Pixel coordinate grounding data:

Segment Open

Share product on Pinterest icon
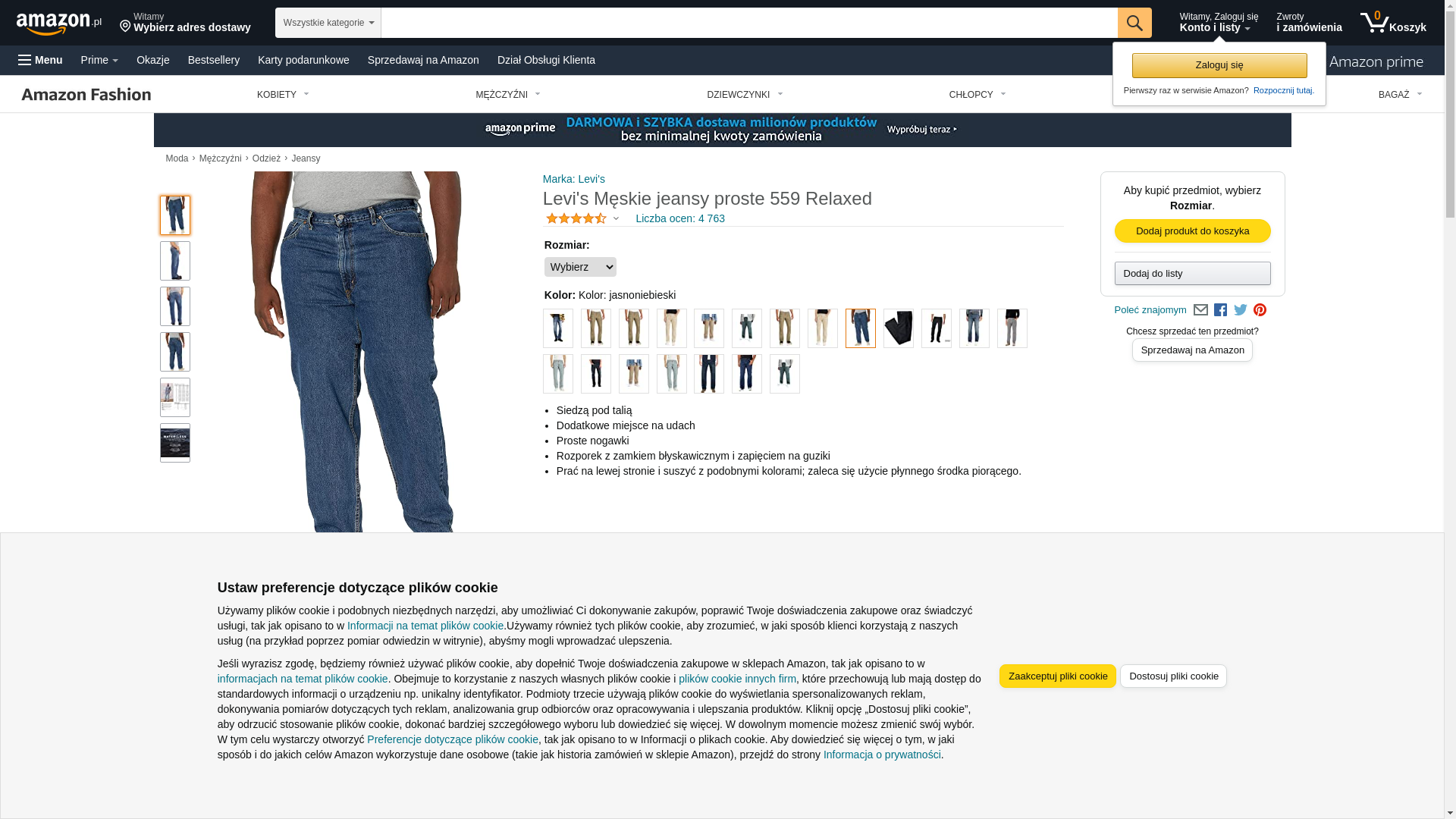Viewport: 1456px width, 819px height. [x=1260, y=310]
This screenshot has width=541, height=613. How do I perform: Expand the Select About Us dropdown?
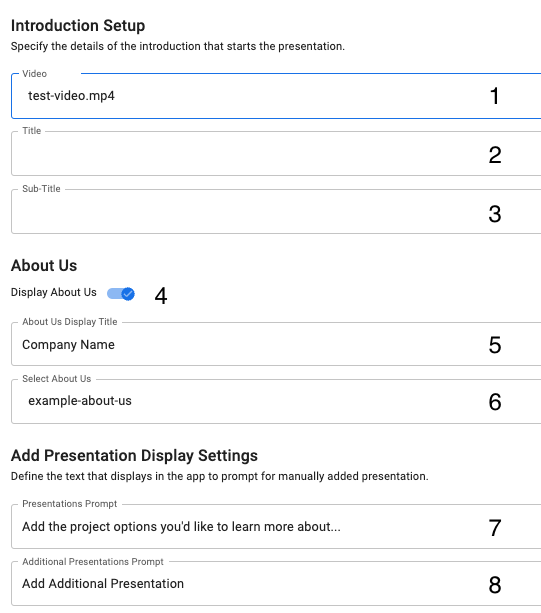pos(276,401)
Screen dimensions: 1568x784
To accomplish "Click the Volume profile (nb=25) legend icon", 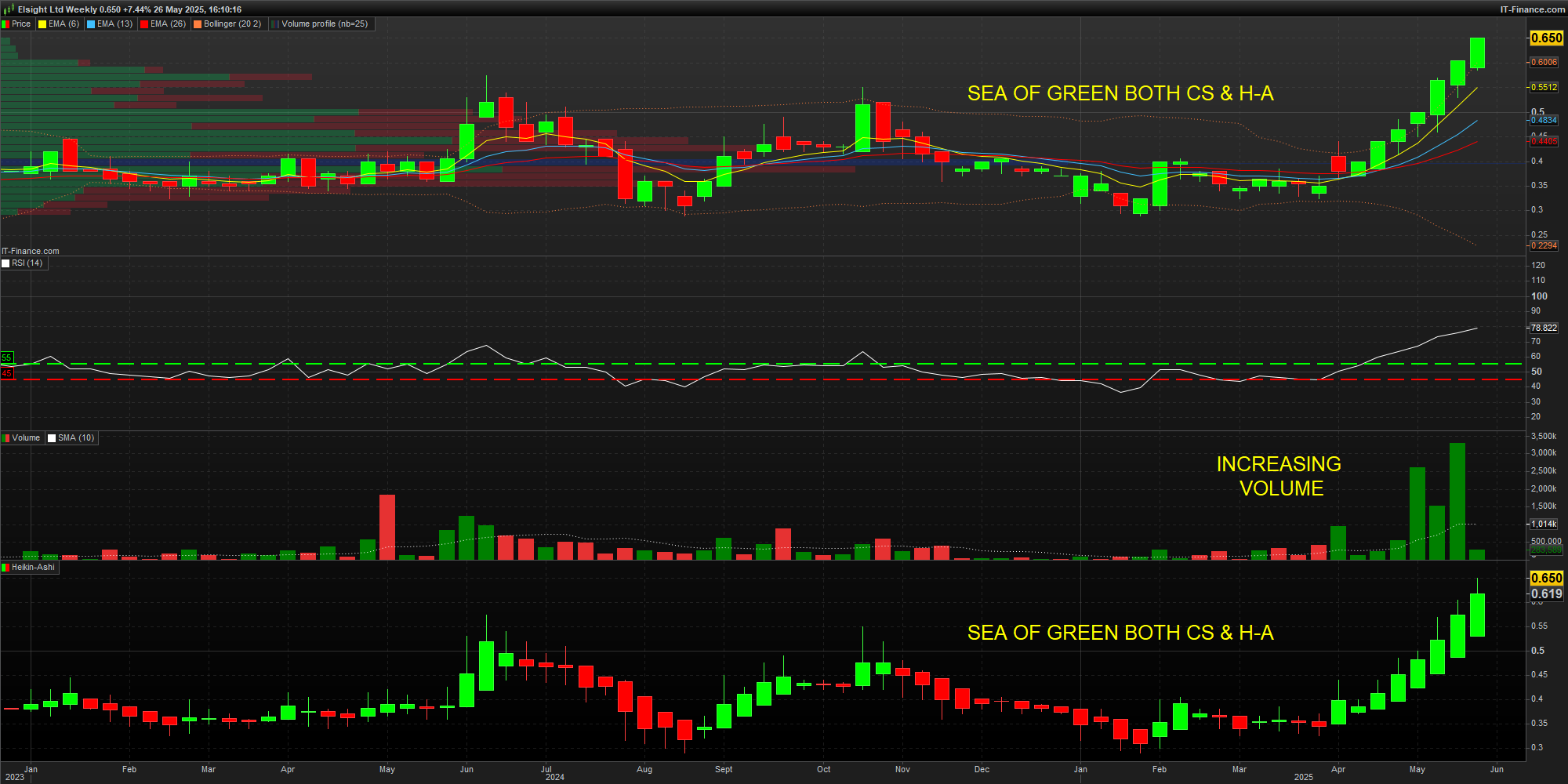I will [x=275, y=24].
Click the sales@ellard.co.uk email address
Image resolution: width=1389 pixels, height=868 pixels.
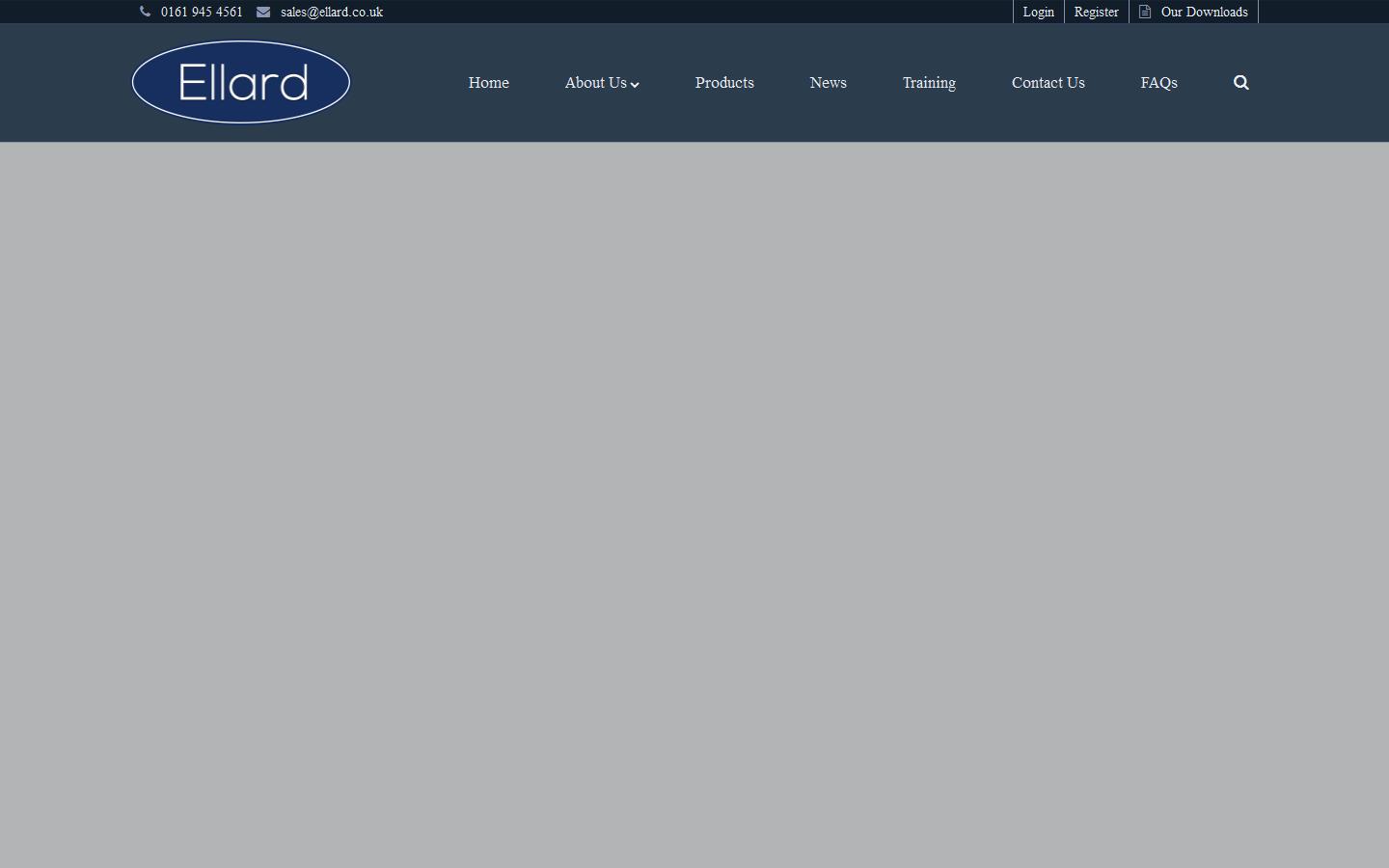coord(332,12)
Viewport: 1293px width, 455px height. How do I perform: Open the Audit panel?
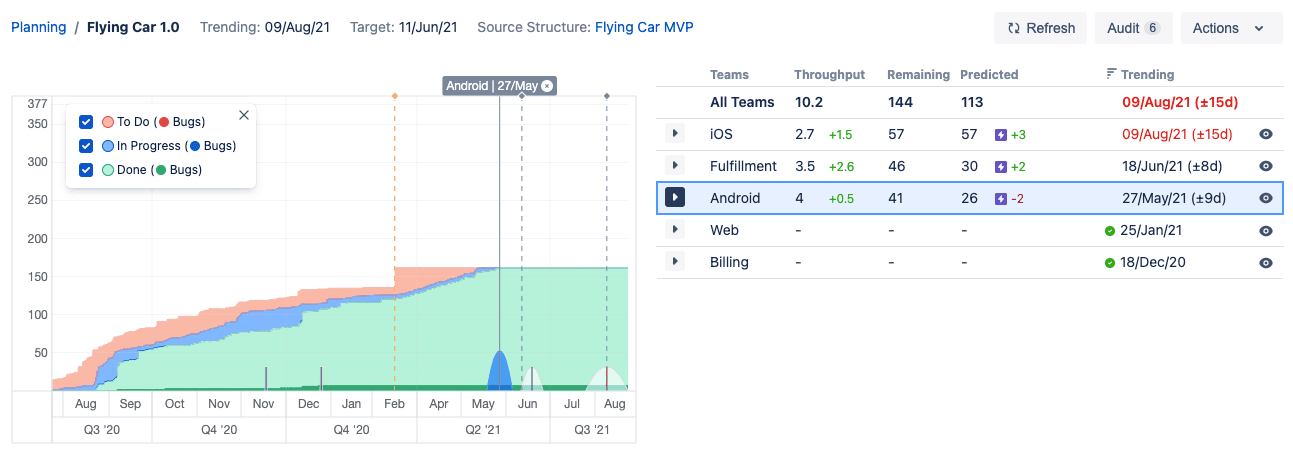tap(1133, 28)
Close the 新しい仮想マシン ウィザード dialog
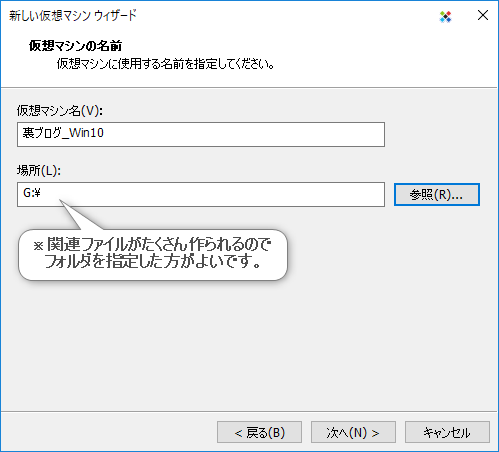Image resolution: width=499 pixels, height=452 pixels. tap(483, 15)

Segment Closed

WORK TASK
Starting at the line that contains "Viewport: 1293px width, 455px" and ending at the final line of the data, reproduce each line exactly. Pictures stay out of the copy.

RESPONSE FOR THIS EXERCISE
Viewport: 1293px width, 455px height. How do I perform: Open the Audit panel?
tap(1133, 28)
Close the 新しい仮想マシン ウィザード dialog
Image resolution: width=499 pixels, height=452 pixels. tap(483, 15)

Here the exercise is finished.